What’s the Worst Thing that Could Possibly Happen to You?

Most Formula One racers spend about four seconds in the pit stop. I’ve been here for a week.

Like a high-performance automobile, my body has been accelerating through my schoolwork all semester, dodging deadlines, careening between classes, whizzing past my competitors as they choke on the dust I leave behind in my wake. Midterms, homework assignments and practical exams disappear in my rearview mirror like so much unfortunate road kill. I spent most of the semester with my wheels barely touching the tarmac, oblivious to anything but the approaching finish line.

About a week ago, though, the engine started to falter.
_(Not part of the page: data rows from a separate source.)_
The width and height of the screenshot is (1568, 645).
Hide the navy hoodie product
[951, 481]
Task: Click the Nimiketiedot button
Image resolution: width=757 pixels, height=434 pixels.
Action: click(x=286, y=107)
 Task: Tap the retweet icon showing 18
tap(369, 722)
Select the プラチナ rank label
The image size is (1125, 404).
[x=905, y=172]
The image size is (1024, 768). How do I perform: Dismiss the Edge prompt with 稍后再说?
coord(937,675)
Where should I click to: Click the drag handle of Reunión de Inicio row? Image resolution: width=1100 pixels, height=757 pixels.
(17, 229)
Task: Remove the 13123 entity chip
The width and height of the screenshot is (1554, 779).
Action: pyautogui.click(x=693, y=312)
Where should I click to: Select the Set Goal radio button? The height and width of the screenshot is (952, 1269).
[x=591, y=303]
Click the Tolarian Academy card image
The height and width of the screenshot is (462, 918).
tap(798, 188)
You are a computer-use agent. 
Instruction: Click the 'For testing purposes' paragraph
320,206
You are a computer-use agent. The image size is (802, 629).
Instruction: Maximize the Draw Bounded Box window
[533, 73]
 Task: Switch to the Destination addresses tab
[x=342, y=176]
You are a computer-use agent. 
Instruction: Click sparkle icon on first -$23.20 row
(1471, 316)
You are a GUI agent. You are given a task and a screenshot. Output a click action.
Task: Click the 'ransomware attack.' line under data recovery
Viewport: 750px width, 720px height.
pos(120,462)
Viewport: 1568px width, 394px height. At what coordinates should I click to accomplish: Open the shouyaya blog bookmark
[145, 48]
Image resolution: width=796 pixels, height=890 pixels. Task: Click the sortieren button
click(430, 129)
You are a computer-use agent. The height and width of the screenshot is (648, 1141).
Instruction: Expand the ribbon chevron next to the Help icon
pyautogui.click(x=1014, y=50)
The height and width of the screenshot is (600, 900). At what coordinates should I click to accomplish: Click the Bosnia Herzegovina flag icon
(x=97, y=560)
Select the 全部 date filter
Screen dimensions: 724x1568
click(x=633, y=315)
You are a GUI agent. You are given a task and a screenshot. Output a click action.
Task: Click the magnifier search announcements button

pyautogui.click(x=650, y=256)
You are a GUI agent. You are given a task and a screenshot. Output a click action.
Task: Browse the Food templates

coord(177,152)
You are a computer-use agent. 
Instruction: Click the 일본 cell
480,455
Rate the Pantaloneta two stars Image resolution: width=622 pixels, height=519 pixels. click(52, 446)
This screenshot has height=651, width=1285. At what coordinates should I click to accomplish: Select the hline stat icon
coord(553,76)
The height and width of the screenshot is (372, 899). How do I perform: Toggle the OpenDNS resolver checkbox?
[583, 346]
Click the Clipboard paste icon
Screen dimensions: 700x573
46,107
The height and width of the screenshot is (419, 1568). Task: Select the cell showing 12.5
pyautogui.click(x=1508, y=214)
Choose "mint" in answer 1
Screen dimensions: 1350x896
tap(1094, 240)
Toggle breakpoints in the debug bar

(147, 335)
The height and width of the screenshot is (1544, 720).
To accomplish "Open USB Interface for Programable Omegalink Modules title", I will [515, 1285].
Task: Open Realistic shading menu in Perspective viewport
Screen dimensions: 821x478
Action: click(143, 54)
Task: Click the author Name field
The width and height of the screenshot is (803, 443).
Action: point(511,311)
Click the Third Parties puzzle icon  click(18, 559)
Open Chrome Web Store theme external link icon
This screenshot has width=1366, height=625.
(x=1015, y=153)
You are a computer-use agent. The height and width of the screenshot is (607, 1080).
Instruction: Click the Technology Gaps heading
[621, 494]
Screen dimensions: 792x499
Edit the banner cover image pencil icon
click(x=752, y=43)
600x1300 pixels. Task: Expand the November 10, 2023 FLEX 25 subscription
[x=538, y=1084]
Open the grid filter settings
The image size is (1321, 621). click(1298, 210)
I spent my first round of exams at around a thousand RPM (Revision-minutes Per Midterm), fuelling up on bottomless cups of tea and racing through the night. My body, ever the practical machine, knew I was too busy to get sick, and so took the liberty of rescheduling any impending sniffles or colds for sometime in mid-August 2014. Nevertheless, it was evident something didn’t feel quite right, but with Spring break approaching I knew I’d be fine if I kept pushing just a little bit longer.

I had interviews and coursework and more midterms, but I continued to ignore the warning lights that came flashing up, even as the ominous spluttering from under the hood grew ever louder. The little dents and scratches that usually managed to heal themselves began to accumulate, until I realized that my body was just too preoccupied to waste resources healing itself. Just a little further, I told it. Drag me past that chequered flag and we’ll be fine.

Eventually I was forced to see a doctor, whose advice I half-heard as I was flipping through textbooks in her examination room. Blood tests were taken just to be sure, but we all knew the oil was fine. All the engine really needed was a rest.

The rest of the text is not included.